**KUTIPAN TEKS**
>>

Denpasar (ANTARA) - Sejumlah petugas kebersihan yang mengemudikan truk pengangkut sampah masih membuang sampah organik ke tempat pembuangan akhir (TPA) Suwung, Denpasar, Bali.
Salah satu petugas, Erwin (35) di Denpasar, Rabu, mengaku sadar terhadap larangan tersebut, namun terpaksa, karena tidak ada lagi tempat membuang sampah dari depo atau tempat pembuangan sementara (TPS), selain ke TPA Suwung.
Ia mengatakan meski Pemprov Bali menyatakan sampah organik tidak lagi bisa masuk TPA Suwung sejak Jumat (1/8), nyatanya truk-truk dengan sampah campuran itu diloloskan.
“Iya masih boleh, aturan tidak boleh memang, tapi kami mau milah susah, waktu tidak ada dan butuh biaya lagi, di dalam juga tidak dicegat masih boleh,” kata dia.
Pada Kamis (31/7), Pemprov Bali mengeluarkan aturan bahwa mulai Jumat (1/8) truk pengangkut sampah dari Denpasar dan Badung tidak boleh lagi membuang sampah organik ke TPA Suwung, hanya boleh sampah anorganik dan residu.
Erwin yang sehari-hari mengangkut sampah dari depo sampah Tuban, Badung, mengakui saat hari pertama terdampak antre atas larangan masuknya sampah organik.
Namun, hari-hari berikutnya tak ada petugas TPA Suwung yang melarang. Ia juga tak memiliki cukup waktu jika harus memilah di TPS, sebab sampah yang diangkut ke truk tak satu pun terpilah dari sumber.
“Dari Tuban masih seperti biasa campur, kalau menurut saya sekarang kan disana tempat pilahnya tidak ada, kalau dipilah, kami butuh tenaga lagi, waktunya rumit, dan mungkin warga tidak nutut waktunya untuk milah, kalau sampah sedikit saya tidak masalah, tapi kan ini ngurus semua warga,” ujarnya.
Petugas yang mengemudikan truk hibah DKLH Badung itu berharap pemerintah daerah setidaknya menyiapkan lahan lain jika jenis sampah tidak boleh disatukan, sehingga para petugas tahu harus membawa sampahnya kemana.

<<

**BAHAN SUMBER**

>>

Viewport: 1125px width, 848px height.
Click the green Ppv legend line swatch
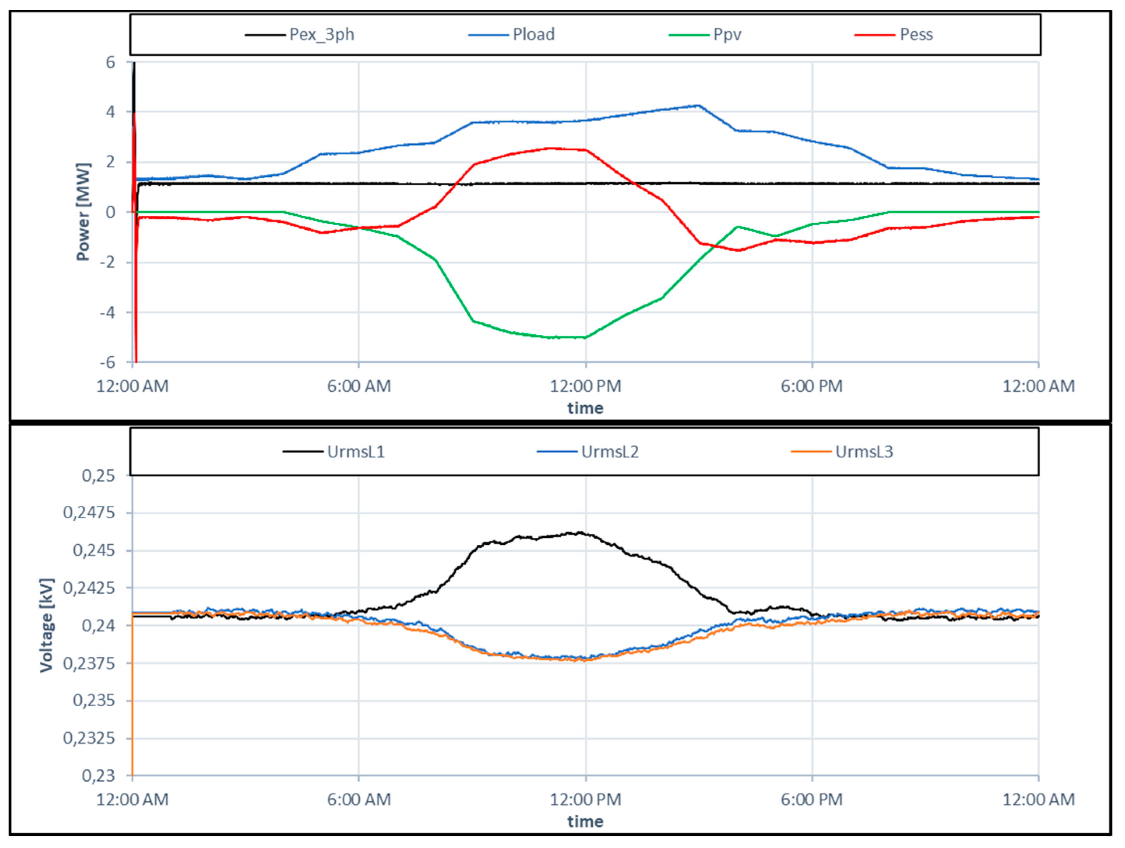(689, 35)
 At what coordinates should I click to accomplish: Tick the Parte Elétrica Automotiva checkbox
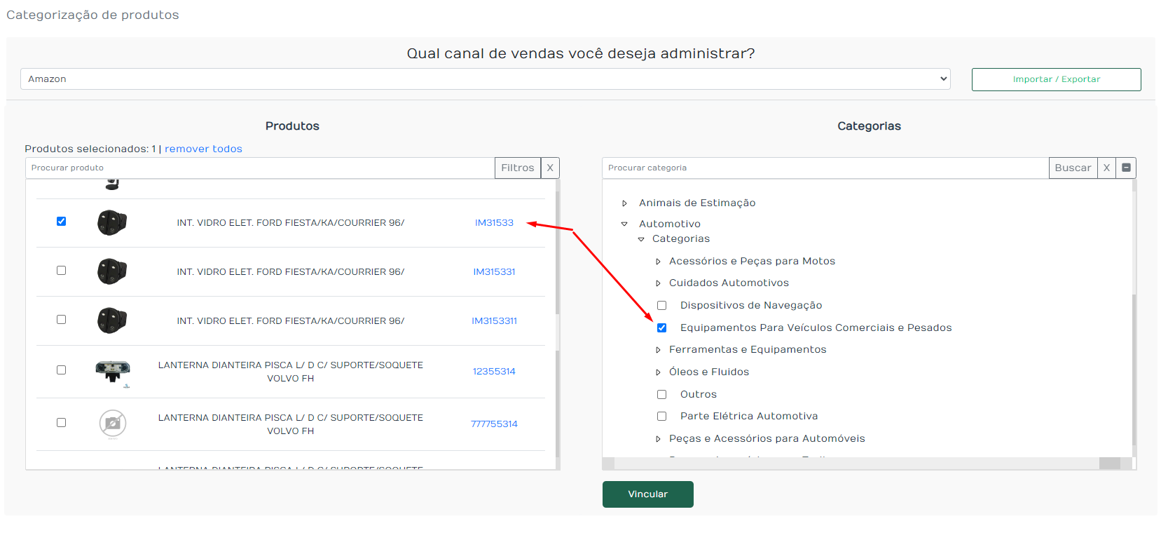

<<

**PETUNJUK PENGERJAAN**
(a) Tulis ulang secara lebih ringkas paragraf dalam berita tentang TPA Suwung yang diawali "Pada Kamis (31/7), Pemprov Bali mengeluarkan aturan", dengan tetap memuat fakta utamanya.
(b) Menurut berita tentang TPA Suwung, dari depo mana Erwin mengangkut sampah setiap hari?
(c) Tuliskan kembali bagian berita tentang TPA Suwung yang dimulai dengan kata-kata "Salah satu petugas, Erwin" dan berakhir dengan "campuran itu diloloskan.".

**JAWABAN BENAR**
(a) Pada Kamis (31/7), Pemprov Bali menetapkan bahwa mulai Jumat (1/8) truk sampah dari Denpasar dan Badung dilarang membuang sampah organik ke TPA Suwung. Yang boleh dibuang hanya sampah anorganik dan residu.

(b) Dari depo sampah Tuban, Badung.

(c)
Salah satu petugas, Erwin (35) di Denpasar, Rabu, mengaku sadar terhadap larangan tersebut, namun terpaksa, karena tidak ada lagi tempat membuang sampah dari depo atau tempat pembuangan sementara (TPS), selain ke TPA Suwung.
Ia mengatakan meski Pemprov Bali menyatakan sampah organik tidak lagi bisa masuk TPA Suwung sejak Jumat (1/8), nyatanya truk-truk dengan sampah campuran itu diloloskan.